自分の気持ちや考えを言葉にすることはとても大事なことです。

でも、うまく言葉にできない。
だから相手にも伝わらない。

といったもどかしい思いをしたことのある子どもたちは沢山いるのではないでしょうか。

小学生になると、自分の気持ちや考えを文章にする作文や感想文などの課題と直面します。

その時になって、

一体どうやって書けばいいの?

と悩み、

結局何も書けずに提出できなかった。

といった悪循環に陥るケースがあります。

プロ家庭教師のジャンプでは、生徒とのコミュニケーションを大切に考えています。

そして、そこから生まれる思いや考えを、相手に伝わりやすく話す、書く能力を育てる指導にも取り組んでいます。

今回は、自分のことや気持ちを相手に伝えるための作文を書くトレーニング法を紹介します。

自分の気持ちや考えはしっかりと持っているのに、文章にして相手に伝えることが苦手な生徒がいました。

私は一方的な指導ではなく、

こんなのはどうかな?

それからどうなるかな?

という風に、お互いに意見やアイデアを出し合いながら双方向の指導にしようと考えました。
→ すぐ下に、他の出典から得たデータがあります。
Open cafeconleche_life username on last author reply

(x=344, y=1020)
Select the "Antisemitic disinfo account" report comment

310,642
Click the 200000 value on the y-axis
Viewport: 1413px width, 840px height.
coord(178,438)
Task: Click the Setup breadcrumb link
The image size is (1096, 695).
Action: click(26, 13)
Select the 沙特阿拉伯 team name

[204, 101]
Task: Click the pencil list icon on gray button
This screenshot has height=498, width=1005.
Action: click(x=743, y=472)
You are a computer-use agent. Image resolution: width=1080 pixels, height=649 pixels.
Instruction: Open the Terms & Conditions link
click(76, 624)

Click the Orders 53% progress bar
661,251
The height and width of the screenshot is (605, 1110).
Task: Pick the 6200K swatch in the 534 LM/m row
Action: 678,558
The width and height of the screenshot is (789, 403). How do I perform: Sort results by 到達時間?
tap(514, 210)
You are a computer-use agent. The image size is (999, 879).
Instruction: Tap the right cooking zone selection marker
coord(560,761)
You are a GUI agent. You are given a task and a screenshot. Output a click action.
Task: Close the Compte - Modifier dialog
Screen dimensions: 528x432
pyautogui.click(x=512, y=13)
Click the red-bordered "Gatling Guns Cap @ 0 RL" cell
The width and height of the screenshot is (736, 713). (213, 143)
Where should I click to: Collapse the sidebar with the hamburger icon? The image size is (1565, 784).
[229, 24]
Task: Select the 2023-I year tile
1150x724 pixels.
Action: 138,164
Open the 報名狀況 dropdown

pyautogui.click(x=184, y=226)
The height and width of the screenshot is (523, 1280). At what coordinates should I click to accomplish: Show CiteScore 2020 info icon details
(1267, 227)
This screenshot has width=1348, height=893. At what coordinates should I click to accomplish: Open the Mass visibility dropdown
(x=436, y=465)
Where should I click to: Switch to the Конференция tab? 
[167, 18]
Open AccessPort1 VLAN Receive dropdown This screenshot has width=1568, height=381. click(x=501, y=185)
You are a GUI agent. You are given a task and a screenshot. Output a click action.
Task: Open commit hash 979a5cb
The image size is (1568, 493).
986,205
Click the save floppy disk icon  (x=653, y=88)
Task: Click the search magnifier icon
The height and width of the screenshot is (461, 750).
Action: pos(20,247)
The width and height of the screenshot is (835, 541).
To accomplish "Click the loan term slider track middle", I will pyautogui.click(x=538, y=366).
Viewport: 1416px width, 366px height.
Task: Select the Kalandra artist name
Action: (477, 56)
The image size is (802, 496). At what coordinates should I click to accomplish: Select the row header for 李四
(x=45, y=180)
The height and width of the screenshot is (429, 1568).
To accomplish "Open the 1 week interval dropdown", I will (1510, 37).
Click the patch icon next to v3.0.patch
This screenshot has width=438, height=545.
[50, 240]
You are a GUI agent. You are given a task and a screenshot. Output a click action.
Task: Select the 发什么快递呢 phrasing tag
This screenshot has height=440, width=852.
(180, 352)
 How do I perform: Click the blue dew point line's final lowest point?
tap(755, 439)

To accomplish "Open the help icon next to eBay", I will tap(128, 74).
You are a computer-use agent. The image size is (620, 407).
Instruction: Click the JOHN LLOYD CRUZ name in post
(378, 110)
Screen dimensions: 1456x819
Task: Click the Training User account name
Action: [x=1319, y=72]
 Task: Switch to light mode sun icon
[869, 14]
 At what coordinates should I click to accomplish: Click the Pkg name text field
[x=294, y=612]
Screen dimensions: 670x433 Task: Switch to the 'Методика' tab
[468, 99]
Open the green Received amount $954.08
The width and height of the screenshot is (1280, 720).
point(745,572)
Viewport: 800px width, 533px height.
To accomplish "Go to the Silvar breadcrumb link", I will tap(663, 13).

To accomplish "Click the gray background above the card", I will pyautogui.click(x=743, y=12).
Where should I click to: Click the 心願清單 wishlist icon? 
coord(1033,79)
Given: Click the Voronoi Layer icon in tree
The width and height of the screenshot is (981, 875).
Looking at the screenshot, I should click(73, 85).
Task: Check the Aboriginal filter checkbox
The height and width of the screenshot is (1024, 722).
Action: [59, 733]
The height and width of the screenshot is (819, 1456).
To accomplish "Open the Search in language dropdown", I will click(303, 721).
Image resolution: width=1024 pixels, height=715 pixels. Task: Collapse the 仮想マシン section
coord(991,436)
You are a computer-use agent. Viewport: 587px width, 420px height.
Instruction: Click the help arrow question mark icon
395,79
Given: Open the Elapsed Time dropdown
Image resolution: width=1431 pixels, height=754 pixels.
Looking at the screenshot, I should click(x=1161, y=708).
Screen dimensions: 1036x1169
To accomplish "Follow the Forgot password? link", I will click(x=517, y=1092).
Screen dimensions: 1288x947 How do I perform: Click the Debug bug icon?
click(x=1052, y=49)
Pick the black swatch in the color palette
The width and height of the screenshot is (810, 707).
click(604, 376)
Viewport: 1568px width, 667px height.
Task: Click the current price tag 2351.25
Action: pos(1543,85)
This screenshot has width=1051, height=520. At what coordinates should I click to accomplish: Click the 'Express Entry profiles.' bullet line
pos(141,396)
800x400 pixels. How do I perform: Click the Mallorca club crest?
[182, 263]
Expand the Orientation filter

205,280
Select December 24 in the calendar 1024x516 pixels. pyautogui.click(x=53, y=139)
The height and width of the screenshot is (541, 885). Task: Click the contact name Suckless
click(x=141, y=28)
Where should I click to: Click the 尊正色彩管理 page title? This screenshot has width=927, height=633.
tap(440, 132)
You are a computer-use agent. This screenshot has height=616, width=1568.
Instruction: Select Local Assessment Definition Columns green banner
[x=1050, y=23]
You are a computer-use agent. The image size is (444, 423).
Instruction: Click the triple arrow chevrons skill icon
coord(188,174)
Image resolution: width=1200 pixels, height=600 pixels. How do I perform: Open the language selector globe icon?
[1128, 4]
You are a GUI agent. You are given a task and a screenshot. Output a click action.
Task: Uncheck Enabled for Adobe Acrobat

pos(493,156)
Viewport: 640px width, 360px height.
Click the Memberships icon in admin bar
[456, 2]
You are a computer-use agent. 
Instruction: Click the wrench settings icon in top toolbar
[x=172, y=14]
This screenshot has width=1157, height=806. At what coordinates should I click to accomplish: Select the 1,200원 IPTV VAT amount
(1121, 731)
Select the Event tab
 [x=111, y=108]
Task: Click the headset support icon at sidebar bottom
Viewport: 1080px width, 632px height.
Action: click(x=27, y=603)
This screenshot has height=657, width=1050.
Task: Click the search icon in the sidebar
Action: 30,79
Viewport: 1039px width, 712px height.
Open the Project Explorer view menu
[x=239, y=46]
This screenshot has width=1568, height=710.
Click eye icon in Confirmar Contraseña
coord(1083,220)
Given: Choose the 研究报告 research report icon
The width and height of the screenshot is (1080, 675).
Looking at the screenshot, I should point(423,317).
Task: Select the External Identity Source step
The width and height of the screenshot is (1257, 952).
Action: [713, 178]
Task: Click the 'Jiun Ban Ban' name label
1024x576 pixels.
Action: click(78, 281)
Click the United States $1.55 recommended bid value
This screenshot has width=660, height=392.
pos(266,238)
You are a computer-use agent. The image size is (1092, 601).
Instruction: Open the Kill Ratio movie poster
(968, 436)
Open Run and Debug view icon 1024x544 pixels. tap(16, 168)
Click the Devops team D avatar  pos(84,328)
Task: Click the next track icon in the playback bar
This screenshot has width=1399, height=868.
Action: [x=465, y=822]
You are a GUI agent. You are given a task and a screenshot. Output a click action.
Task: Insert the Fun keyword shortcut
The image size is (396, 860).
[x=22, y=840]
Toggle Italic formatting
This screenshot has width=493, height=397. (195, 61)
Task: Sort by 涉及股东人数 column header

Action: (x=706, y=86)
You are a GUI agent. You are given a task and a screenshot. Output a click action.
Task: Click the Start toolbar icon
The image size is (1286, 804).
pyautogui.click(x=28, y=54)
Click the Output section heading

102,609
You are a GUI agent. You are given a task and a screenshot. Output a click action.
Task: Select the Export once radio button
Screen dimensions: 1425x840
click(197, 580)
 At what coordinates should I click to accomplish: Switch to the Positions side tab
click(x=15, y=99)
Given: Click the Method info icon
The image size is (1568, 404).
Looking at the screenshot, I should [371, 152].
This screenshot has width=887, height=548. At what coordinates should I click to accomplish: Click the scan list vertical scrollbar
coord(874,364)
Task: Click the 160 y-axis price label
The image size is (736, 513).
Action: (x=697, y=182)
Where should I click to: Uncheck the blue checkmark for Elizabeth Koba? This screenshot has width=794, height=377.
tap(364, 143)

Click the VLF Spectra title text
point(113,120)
自分の気持ちを相手に伝えるコミュニケーションの力を養うことが、文章で表現するには欠かせないと考えたからです。

そこで、身近な物や生き物など一つテーマを決めて、

私は○○になる、

それになったつもりで見たり考えたりしてみる、

自分とは違うものになってみて思ったこと、感じたことなどを自由に言葉にしてみる、

言葉で表現したものを文章に書いてみる

といったなりきりトレーニングを取り入れました。

例えば、

今日は鉛筆になってみようか!

と提案した時は、

鉛筆になることなんて想像したことないからわからない。

と困惑し、鉛筆の気持ちになるまで、またそれを言葉にし、文章にするまでに時間を要しました。

生徒が行き詰まった時は、

鉛筆は書くためのものだよね。今日はどんな文字や絵を書くのかワクワク、ドキドキするかもしれないね。

鉛筆を使っている人の気持ちだったら想像しやすいと思うよ。イラストや友達に手紙を書く時は楽しい気持ちだし、宿題をする時は気合いが必要だよね。

という風に、自分や相手といった色んな視点からイメージできるようにアイディアやヒントを提示しました。

すると、鉛筆になりきった生徒から、

宿題ができなくてイライラした時も私を投げないで。怖いよ。

書くときもあまり強く紙に押し付けないで。痛いな。

使ったら、ちゃんと削って
片付けてよ。

など鉛筆の気持ちを言葉で表すことができました。

そして、これらの言葉を、

私が鉛筆だったら、使いっぱなしにされたら悲しい。使った後は削って筆箱に戻してほしいと思います。

などとまとめノートに文章で表現する練習を続けました。

なりきりトレーニングを始めてしばらく経った頃、

色んな事を広い視野で見ることができるようになった。

特にお母さんには、いつも怒られてばかりで嫌だったけど、最近になって、自分の事を思って怒ってくれているんだなと分かるようになってきた。

と生徒が話してくれました。文章を書くためのトレーニングを通して、自分の心境の変化を言葉にして伝え、心も成長をしていることを実感してくれていることが、とても嬉しく、印象的な出来事でした。

読書感想文の課題が出た際にも、

これまでなら面倒臭くて一番後回しにしてたけど、もし自分だったらこうするな、こう思うなって登場人物になりきってみたら書くことができたよ!

と誰の手助けもなく、一人でできたことで自信が付いたようで、

色んな考え方があって、色んな物の見方があることがわかると、読んだり書いたりすることが楽しくなってきた!

と言ってくれるようになりました。

文章を書くことを苦手だと感じ、書くことがないと諦めてしまっている子どもたちには、まずは身近なものや好きなものになりきってもらいたいと思います。

自分だけの考え方から抜け出し、広い視野で物事を見たり、考えたり、感じたりすることができるようになるチャンスを与えてくれます。

一人でも多くの生徒たちが自分の気持ちを言葉や文章で表現し、人に伝えることができるように、個々の生徒に合わせた教材作りにも力を入れていきたいです。